Can you reproduce the data beneath, keeping every line exact?

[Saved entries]
§
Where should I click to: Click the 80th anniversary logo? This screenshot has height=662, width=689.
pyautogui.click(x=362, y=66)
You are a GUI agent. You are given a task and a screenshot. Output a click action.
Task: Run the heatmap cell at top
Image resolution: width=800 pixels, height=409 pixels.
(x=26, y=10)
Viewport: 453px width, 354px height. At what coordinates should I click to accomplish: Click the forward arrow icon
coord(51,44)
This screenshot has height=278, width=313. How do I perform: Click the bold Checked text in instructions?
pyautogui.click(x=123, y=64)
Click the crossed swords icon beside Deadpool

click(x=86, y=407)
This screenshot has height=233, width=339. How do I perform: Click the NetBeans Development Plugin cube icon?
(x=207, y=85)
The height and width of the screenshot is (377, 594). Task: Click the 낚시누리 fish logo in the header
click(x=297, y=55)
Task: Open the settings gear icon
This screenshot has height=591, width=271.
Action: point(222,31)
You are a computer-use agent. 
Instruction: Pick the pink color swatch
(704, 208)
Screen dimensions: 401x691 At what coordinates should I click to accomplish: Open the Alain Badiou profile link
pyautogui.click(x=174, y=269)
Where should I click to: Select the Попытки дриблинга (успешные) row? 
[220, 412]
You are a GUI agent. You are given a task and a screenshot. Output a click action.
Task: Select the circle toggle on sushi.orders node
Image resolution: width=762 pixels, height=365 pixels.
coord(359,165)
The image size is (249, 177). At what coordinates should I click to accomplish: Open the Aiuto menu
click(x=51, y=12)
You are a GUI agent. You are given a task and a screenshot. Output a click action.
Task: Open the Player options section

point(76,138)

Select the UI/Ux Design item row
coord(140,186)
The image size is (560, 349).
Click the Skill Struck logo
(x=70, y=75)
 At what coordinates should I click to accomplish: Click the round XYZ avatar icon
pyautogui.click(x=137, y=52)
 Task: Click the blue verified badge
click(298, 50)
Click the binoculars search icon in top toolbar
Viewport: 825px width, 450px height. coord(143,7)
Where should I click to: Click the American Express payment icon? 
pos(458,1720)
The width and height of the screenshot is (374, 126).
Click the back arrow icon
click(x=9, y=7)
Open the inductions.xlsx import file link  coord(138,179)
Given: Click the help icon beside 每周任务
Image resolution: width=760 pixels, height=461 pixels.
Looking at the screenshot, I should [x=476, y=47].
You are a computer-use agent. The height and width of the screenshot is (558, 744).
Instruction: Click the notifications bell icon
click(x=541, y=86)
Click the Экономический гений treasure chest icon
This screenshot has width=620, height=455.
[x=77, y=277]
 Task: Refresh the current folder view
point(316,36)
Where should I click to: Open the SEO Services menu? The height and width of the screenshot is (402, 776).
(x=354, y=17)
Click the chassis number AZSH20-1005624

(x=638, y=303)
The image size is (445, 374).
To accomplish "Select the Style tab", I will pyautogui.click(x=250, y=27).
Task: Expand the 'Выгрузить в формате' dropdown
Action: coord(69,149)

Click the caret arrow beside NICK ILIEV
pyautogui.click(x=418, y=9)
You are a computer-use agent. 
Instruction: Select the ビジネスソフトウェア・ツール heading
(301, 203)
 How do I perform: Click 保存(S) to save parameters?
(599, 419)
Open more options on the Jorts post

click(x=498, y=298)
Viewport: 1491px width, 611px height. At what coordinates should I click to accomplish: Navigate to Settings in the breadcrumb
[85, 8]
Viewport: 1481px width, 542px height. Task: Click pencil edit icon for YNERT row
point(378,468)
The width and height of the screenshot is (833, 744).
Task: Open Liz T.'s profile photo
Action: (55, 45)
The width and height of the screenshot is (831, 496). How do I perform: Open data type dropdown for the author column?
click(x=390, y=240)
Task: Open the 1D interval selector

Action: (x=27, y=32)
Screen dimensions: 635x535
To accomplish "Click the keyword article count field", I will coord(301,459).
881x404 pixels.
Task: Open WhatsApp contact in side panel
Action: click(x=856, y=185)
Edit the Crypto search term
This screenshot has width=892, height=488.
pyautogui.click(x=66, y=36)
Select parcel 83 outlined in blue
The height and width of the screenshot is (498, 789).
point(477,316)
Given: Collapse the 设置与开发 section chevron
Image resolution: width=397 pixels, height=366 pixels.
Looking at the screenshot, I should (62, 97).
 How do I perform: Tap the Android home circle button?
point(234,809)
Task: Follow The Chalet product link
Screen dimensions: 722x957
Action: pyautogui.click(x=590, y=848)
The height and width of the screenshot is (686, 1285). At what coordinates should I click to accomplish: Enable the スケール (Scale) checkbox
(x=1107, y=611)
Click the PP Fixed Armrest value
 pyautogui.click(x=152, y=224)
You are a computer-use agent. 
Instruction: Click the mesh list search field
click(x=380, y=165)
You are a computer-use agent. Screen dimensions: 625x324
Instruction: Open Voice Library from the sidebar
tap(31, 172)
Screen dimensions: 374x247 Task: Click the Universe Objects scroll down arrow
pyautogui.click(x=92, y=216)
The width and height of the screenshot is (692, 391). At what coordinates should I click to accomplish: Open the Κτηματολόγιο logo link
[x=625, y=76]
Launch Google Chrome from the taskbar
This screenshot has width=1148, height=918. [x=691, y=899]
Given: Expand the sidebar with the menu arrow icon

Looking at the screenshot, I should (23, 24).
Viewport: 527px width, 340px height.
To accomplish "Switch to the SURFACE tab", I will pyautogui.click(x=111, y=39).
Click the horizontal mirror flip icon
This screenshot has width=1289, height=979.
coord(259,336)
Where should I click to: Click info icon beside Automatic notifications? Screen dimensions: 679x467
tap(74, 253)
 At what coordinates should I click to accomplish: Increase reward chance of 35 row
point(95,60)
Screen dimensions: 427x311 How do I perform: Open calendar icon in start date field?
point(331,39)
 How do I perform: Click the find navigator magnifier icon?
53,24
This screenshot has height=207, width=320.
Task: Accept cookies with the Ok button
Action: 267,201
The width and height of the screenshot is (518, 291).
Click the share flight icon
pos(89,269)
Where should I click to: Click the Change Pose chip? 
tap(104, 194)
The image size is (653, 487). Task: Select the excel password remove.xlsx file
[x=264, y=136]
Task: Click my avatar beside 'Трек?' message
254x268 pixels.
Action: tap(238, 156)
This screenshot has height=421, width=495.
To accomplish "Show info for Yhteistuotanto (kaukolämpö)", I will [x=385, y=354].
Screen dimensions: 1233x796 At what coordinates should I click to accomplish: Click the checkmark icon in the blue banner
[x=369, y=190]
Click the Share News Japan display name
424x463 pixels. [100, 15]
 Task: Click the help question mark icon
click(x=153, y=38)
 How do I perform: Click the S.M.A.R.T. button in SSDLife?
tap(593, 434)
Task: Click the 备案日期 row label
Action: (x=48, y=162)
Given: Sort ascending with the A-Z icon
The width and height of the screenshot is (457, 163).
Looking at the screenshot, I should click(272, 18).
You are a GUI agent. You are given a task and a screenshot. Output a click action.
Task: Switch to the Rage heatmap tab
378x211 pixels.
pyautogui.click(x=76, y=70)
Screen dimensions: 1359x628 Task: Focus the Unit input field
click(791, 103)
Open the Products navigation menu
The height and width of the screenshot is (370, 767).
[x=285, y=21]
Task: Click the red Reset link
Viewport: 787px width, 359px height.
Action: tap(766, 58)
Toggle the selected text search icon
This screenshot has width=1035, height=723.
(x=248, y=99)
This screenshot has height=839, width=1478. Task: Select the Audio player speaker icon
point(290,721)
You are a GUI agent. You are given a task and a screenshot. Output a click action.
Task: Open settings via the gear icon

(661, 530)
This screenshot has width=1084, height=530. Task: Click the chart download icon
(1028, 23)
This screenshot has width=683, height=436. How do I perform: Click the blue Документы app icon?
§
**PROBLEM SOLUTION:**
Where should I click to: Click the 80th anniversary logo? This screenshot has height=662, width=689.
pyautogui.click(x=362, y=66)
You are a GUI agent. You are given a task and a screenshot. Output a click action.
Task: Run the heatmap cell at top
Image resolution: width=800 pixels, height=409 pixels.
(x=26, y=10)
Viewport: 453px width, 354px height. At what coordinates should I click to accomplish: Click the forward arrow icon
coord(51,44)
This screenshot has height=278, width=313. How do I perform: Click the bold Checked text in instructions?
pyautogui.click(x=123, y=64)
Click the crossed swords icon beside Deadpool

click(x=86, y=407)
This screenshot has height=233, width=339. How do I perform: Click the NetBeans Development Plugin cube icon?
(x=207, y=85)
The height and width of the screenshot is (377, 594). Task: Click the 낚시누리 fish logo in the header
click(x=297, y=55)
Task: Open the settings gear icon
This screenshot has height=591, width=271.
Action: point(222,31)
You are a computer-use agent. 
Instruction: Pick the pink color swatch
(704, 208)
Screen dimensions: 401x691 At what coordinates should I click to accomplish: Open the Alain Badiou profile link
pyautogui.click(x=174, y=269)
Where should I click to: Select the Попытки дриблинга (успешные) row? 
[220, 412]
You are a GUI agent. You are given a task and a screenshot. Output a click action.
Task: Select the circle toggle on sushi.orders node
Image resolution: width=762 pixels, height=365 pixels.
coord(359,165)
The image size is (249, 177). At what coordinates should I click to accomplish: Open the Aiuto menu
click(x=51, y=12)
You are a GUI agent. You are given a task and a screenshot. Output a click action.
Task: Open the Player options section

point(76,138)

Select the UI/Ux Design item row
coord(140,186)
The image size is (560, 349).
Click the Skill Struck logo
(x=70, y=75)
 At what coordinates should I click to accomplish: Click the round XYZ avatar icon
pyautogui.click(x=137, y=52)
 Task: Click the blue verified badge
click(298, 50)
Click the binoculars search icon in top toolbar
Viewport: 825px width, 450px height. coord(143,7)
Where should I click to: Click the American Express payment icon? 
pos(458,1720)
The width and height of the screenshot is (374, 126).
Click the back arrow icon
click(x=9, y=7)
Open the inductions.xlsx import file link  coord(138,179)
Given: Click the help icon beside 每周任务
Image resolution: width=760 pixels, height=461 pixels.
Looking at the screenshot, I should [x=476, y=47].
You are a computer-use agent. The height and width of the screenshot is (558, 744).
Instruction: Click the notifications bell icon
click(x=541, y=86)
Click the Экономический гений treasure chest icon
This screenshot has width=620, height=455.
[x=77, y=277]
 Task: Refresh the current folder view
point(316,36)
Where should I click to: Open the SEO Services menu? The height and width of the screenshot is (402, 776).
(x=354, y=17)
Click the chassis number AZSH20-1005624

(x=638, y=303)
The image size is (445, 374).
To accomplish "Select the Style tab", I will pyautogui.click(x=250, y=27).
Task: Expand the 'Выгрузить в формате' dropdown
Action: coord(69,149)

Click the caret arrow beside NICK ILIEV
pyautogui.click(x=418, y=9)
You are a computer-use agent. 
Instruction: Select the ビジネスソフトウェア・ツール heading
(301, 203)
 How do I perform: Click 保存(S) to save parameters?
(599, 419)
Open more options on the Jorts post

click(x=498, y=298)
Viewport: 1491px width, 611px height. At what coordinates should I click to accomplish: Navigate to Settings in the breadcrumb
[85, 8]
Viewport: 1481px width, 542px height. Task: Click pencil edit icon for YNERT row
point(378,468)
The width and height of the screenshot is (833, 744).
Task: Open Liz T.'s profile photo
Action: (55, 45)
The width and height of the screenshot is (831, 496). How do I perform: Open data type dropdown for the author column?
click(x=390, y=240)
Task: Open the 1D interval selector

Action: (x=27, y=32)
Screen dimensions: 635x535
To accomplish "Click the keyword article count field", I will coord(301,459).
881x404 pixels.
Task: Open WhatsApp contact in side panel
Action: click(x=856, y=185)
Edit the Crypto search term
This screenshot has width=892, height=488.
pyautogui.click(x=66, y=36)
Select parcel 83 outlined in blue
The height and width of the screenshot is (498, 789).
point(477,316)
Given: Collapse the 设置与开发 section chevron
Image resolution: width=397 pixels, height=366 pixels.
Looking at the screenshot, I should (62, 97).
 How do I perform: Tap the Android home circle button?
point(234,809)
Task: Follow The Chalet product link
Screen dimensions: 722x957
Action: pyautogui.click(x=590, y=848)
The height and width of the screenshot is (686, 1285). At what coordinates should I click to accomplish: Enable the スケール (Scale) checkbox
(x=1107, y=611)
Click the PP Fixed Armrest value
 pyautogui.click(x=152, y=224)
You are a computer-use agent. 
Instruction: Click the mesh list search field
click(x=380, y=165)
You are a computer-use agent. Screen dimensions: 625x324
Instruction: Open Voice Library from the sidebar
tap(31, 172)
Screen dimensions: 374x247 Task: Click the Universe Objects scroll down arrow
pyautogui.click(x=92, y=216)
The width and height of the screenshot is (692, 391). At what coordinates should I click to accomplish: Open the Κτηματολόγιο logo link
[x=625, y=76]
Launch Google Chrome from the taskbar
This screenshot has width=1148, height=918. [x=691, y=899]
Given: Expand the sidebar with the menu arrow icon

Looking at the screenshot, I should (23, 24).
Viewport: 527px width, 340px height.
To accomplish "Switch to the SURFACE tab", I will pyautogui.click(x=111, y=39).
Click the horizontal mirror flip icon
This screenshot has width=1289, height=979.
coord(259,336)
Where should I click to: Click info icon beside Automatic notifications? Screen dimensions: 679x467
tap(74, 253)
 At what coordinates should I click to accomplish: Increase reward chance of 35 row
point(95,60)
Screen dimensions: 427x311 How do I perform: Open calendar icon in start date field?
point(331,39)
 How do I perform: Click the find navigator magnifier icon?
53,24
This screenshot has height=207, width=320.
Task: Accept cookies with the Ok button
Action: 267,201
The width and height of the screenshot is (518, 291).
Click the share flight icon
pos(89,269)
Where should I click to: Click the Change Pose chip? 
tap(104, 194)
The image size is (653, 487). Task: Select the excel password remove.xlsx file
[x=264, y=136]
Task: Click my avatar beside 'Трек?' message
254x268 pixels.
Action: tap(238, 156)
This screenshot has height=421, width=495.
To accomplish "Show info for Yhteistuotanto (kaukolämpö)", I will [x=385, y=354].
Screen dimensions: 1233x796 At what coordinates should I click to accomplish: Click the checkmark icon in the blue banner
[x=369, y=190]
Click the Share News Japan display name
424x463 pixels. [100, 15]
 Task: Click the help question mark icon
click(x=153, y=38)
 How do I perform: Click the S.M.A.R.T. button in SSDLife?
tap(593, 434)
Task: Click the 备案日期 row label
Action: (x=48, y=162)
Given: Sort ascending with the A-Z icon
The width and height of the screenshot is (457, 163).
Looking at the screenshot, I should click(272, 18).
You are a GUI agent. You are given a task and a screenshot. Output a click action.
Task: Switch to the Rage heatmap tab
378x211 pixels.
pyautogui.click(x=76, y=70)
Screen dimensions: 1359x628 Task: Focus the Unit input field
click(791, 103)
Open the Products navigation menu
The height and width of the screenshot is (370, 767).
[x=285, y=21]
Task: Click the red Reset link
Viewport: 787px width, 359px height.
Action: tap(766, 58)
Toggle the selected text search icon
This screenshot has width=1035, height=723.
(x=248, y=99)
This screenshot has height=839, width=1478. Task: Select the Audio player speaker icon
point(290,721)
You are a GUI agent. You are given a task and a screenshot. Output a click action.
Task: Open settings via the gear icon

(661, 530)
This screenshot has width=1084, height=530. Task: Click the chart download icon
(1028, 23)
This screenshot has width=683, height=436. How do I perform: Click the blue Документы app icon?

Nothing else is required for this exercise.